■ TO BE DONE
Locate every line in the records below that contains the string "Nedir", and copy each such line in full.

■ THE DATA
# # # # # # #
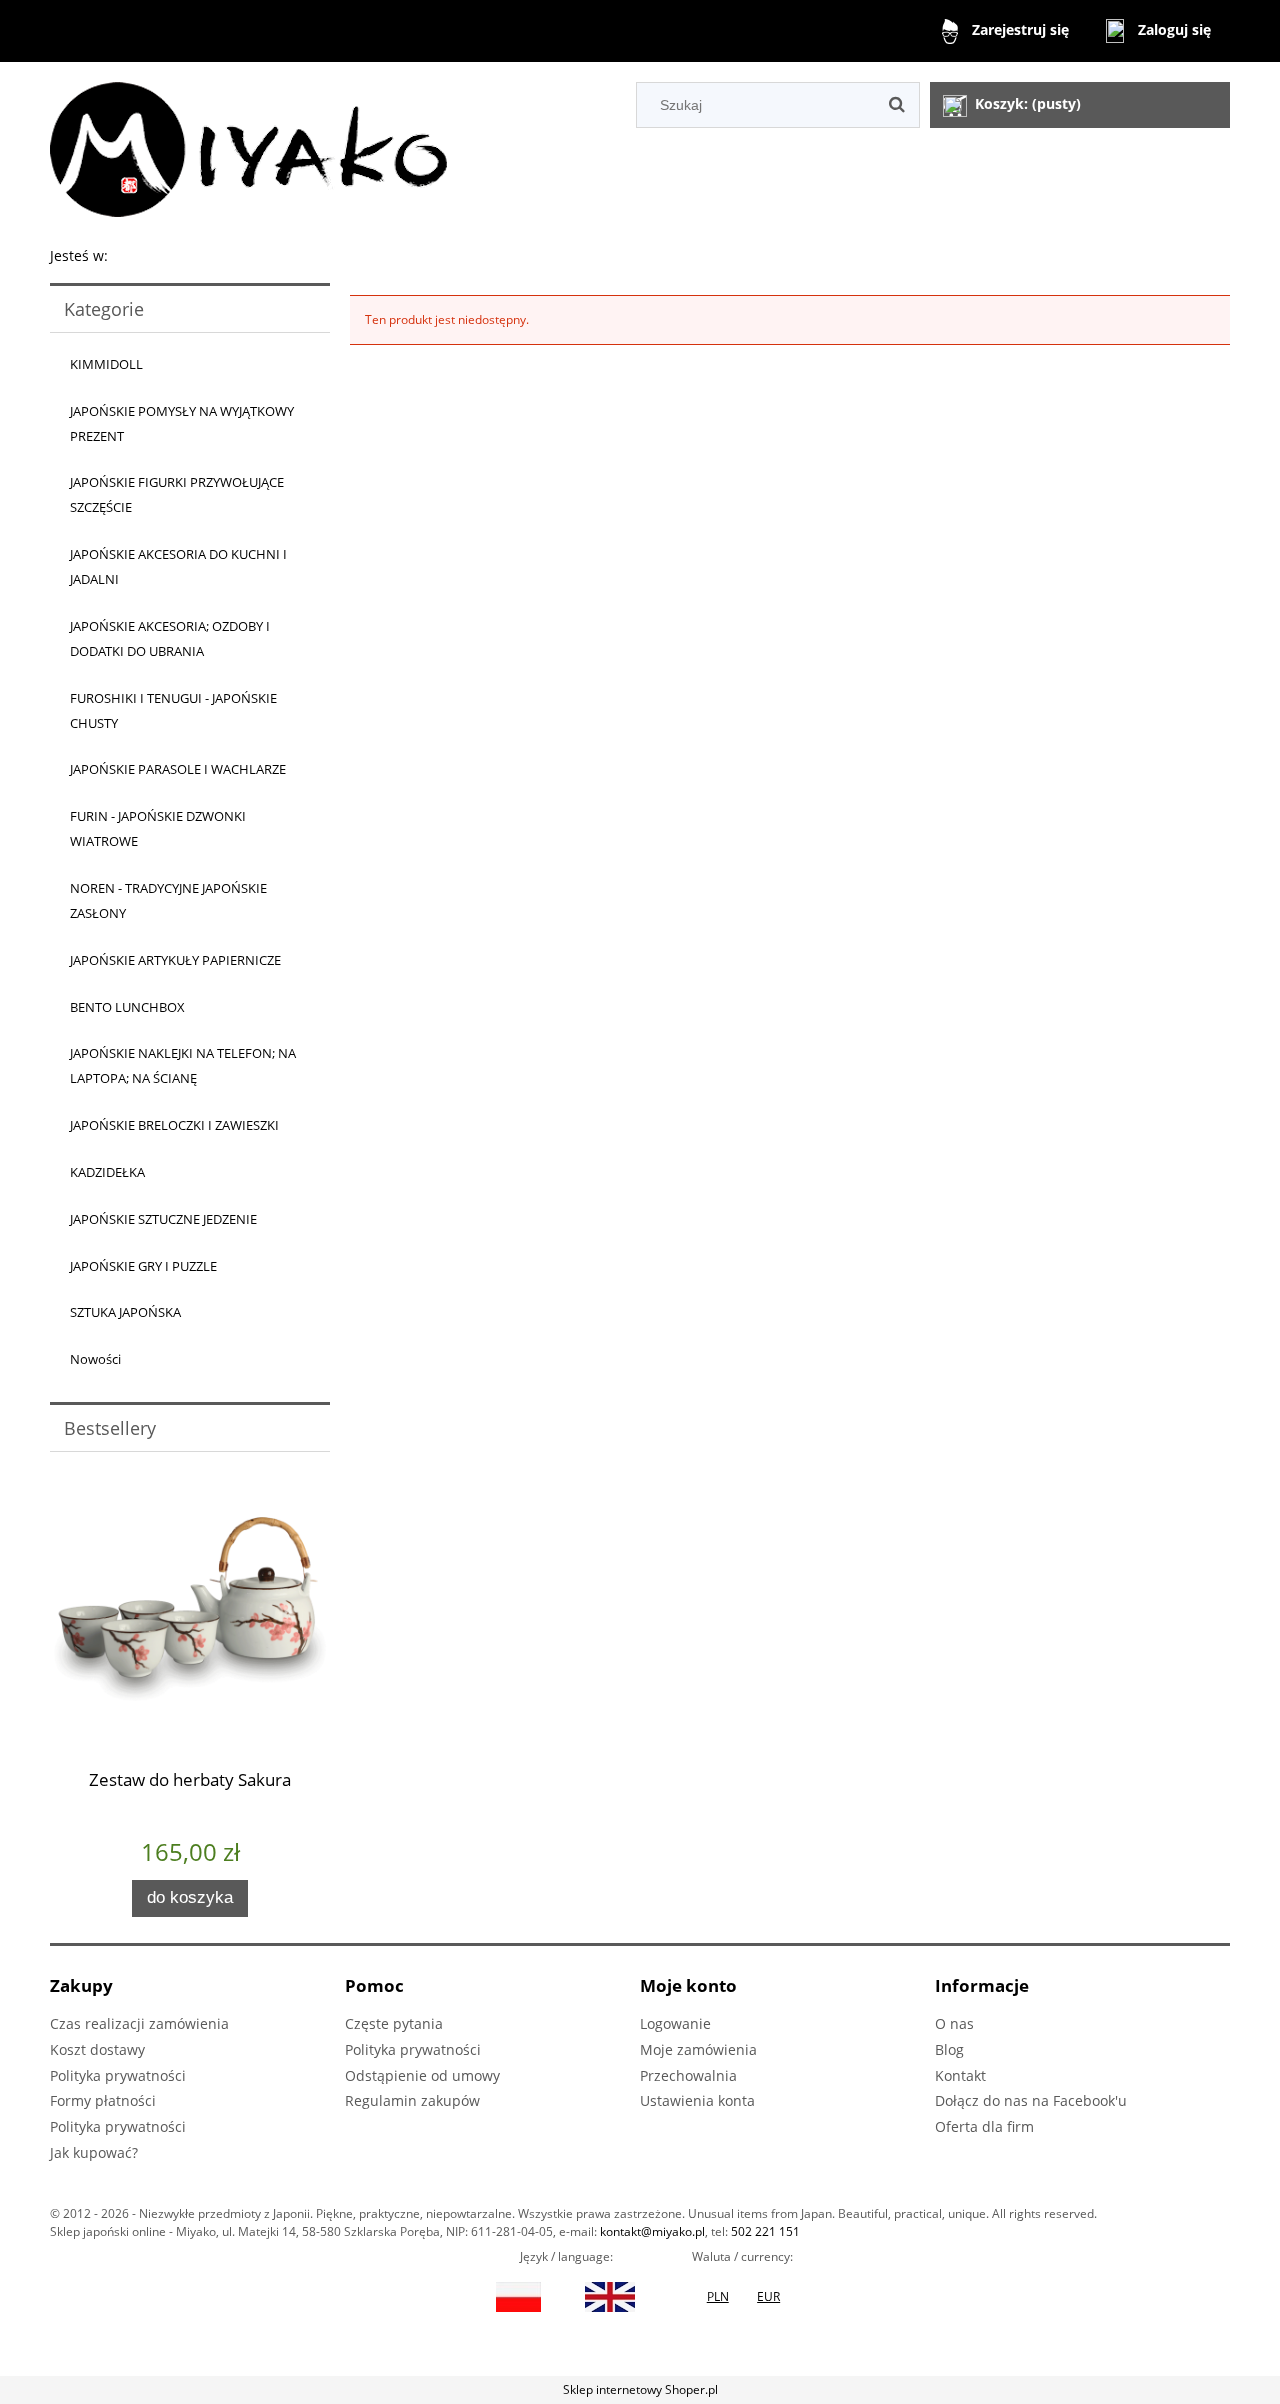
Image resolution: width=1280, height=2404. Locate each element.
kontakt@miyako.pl (652, 2231)
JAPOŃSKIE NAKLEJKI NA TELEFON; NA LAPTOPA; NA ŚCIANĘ (183, 1065)
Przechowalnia (688, 2075)
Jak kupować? (94, 2152)
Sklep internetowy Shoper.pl (640, 2389)
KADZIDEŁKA (107, 1172)
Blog (949, 2049)
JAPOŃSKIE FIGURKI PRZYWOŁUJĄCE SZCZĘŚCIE (177, 494)
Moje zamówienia (698, 2049)
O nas (954, 2023)
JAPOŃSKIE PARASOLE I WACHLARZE (178, 769)
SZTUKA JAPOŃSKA (125, 1312)
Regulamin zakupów (412, 2100)
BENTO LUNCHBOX (127, 1007)
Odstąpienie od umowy (422, 2075)
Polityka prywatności (118, 2075)
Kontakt (960, 2075)
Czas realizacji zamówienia (139, 2023)
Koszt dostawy (97, 2049)
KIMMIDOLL (106, 364)
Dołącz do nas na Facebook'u (1031, 2100)
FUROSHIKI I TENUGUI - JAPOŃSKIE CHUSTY (173, 710)
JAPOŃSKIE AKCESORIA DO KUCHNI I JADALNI (178, 566)
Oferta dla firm (984, 2126)
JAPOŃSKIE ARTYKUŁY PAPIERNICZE (175, 960)
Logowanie (675, 2023)
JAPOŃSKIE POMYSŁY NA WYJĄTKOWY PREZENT (182, 423)
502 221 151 (765, 2231)
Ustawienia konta (697, 2100)
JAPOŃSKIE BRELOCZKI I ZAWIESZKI (174, 1125)
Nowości (95, 1359)
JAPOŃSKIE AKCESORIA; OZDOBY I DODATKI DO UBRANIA (170, 638)
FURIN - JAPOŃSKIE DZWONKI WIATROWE (158, 828)
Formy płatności (103, 2100)
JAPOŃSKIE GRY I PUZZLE (143, 1266)
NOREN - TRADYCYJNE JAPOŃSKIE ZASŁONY (168, 900)
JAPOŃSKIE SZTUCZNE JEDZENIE (163, 1219)
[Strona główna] (248, 146)
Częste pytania (394, 2023)
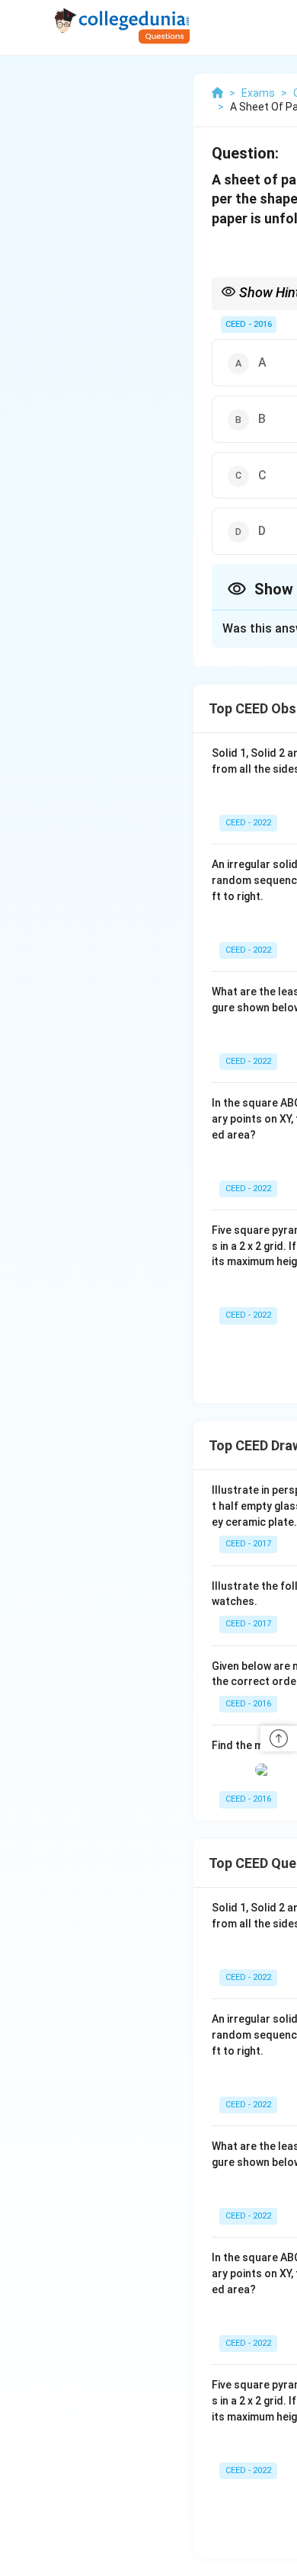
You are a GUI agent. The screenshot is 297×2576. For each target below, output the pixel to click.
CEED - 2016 (248, 324)
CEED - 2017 (248, 1544)
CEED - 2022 (248, 823)
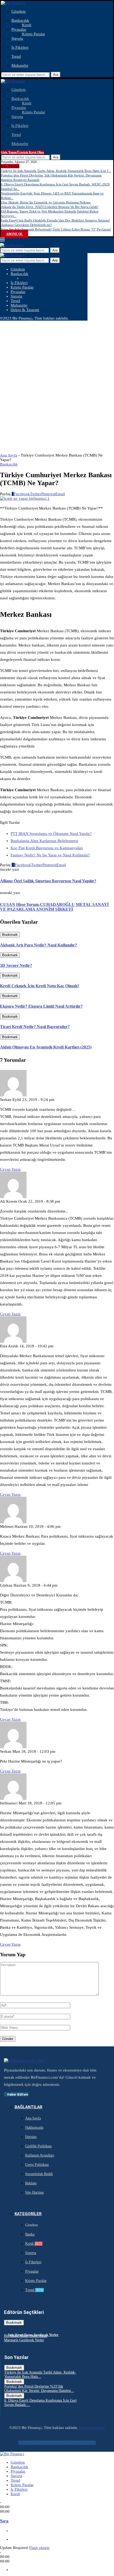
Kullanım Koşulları (39, 2155)
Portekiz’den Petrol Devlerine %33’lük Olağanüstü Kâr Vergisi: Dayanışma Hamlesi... (39, 2388)
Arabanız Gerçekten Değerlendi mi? (26, 225)
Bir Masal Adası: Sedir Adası (25, 2336)
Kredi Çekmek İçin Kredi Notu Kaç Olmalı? (39, 986)
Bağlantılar (28, 2107)
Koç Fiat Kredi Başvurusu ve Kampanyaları (47, 848)
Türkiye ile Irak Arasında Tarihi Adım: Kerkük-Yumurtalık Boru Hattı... (40, 2374)
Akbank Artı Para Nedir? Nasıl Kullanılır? (38, 945)
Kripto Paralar (33, 34)
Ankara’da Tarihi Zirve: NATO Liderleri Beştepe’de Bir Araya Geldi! (49, 207)
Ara (55, 75)
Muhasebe (19, 65)
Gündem (18, 11)
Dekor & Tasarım (25, 310)
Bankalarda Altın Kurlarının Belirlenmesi (44, 841)
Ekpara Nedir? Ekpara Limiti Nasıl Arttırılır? (41, 1006)
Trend (16, 56)
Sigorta (17, 38)
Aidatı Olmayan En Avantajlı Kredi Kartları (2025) (45, 1047)
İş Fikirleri (19, 47)
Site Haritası (34, 2192)
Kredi (26, 25)
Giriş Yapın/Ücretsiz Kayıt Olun (22, 152)
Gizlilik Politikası (38, 2146)
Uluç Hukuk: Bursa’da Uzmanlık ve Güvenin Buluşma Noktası (46, 202)
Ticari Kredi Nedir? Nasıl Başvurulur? (35, 1026)
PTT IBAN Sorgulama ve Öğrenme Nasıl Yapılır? (51, 833)
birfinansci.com (92, 2427)
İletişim (31, 2137)
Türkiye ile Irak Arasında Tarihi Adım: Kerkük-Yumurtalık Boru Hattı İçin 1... (56, 171)
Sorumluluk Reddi (39, 2174)
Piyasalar (18, 29)
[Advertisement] (57, 380)
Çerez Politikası (37, 2165)
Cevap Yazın (10, 1169)
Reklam (31, 2183)
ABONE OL (14, 234)
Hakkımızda (34, 2128)
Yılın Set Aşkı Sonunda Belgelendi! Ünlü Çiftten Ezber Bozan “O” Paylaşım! (56, 229)
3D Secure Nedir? (16, 965)
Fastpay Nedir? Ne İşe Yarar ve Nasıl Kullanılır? (50, 855)
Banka (29, 2234)
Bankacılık (20, 20)
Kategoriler (28, 2213)
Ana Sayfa (8, 455)
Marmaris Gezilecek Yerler (24, 2340)
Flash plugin (39, 2548)
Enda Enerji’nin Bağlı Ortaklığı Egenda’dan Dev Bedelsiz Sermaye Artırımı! (55, 220)
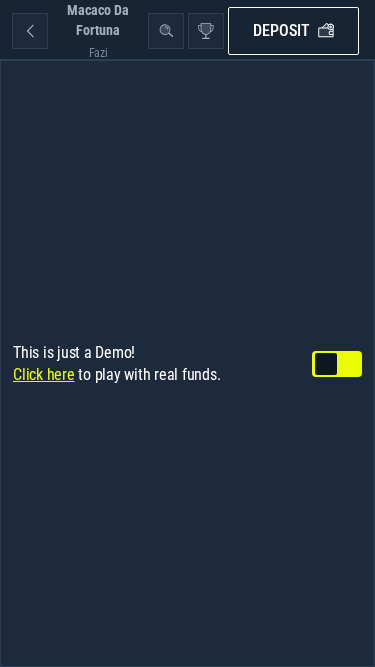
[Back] (30, 31)
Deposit (281, 30)
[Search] (166, 31)
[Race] (206, 31)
# # # # # # #
■ SOLUTION TO THIS TASK
Akbank Artı Para Nedir? Nasıl Kullanılır? (38, 945)
Ekpara Nedir? Ekpara Limiti Nasıl Arttırılır? (41, 1006)
Ticari Kredi Nedir? Nasıl Başvurulur? (35, 1026)
3D Secure Nedir? (16, 965)
Fastpay Nedir? Ne İşe Yarar ve Nasıl Kullanılır? (50, 855)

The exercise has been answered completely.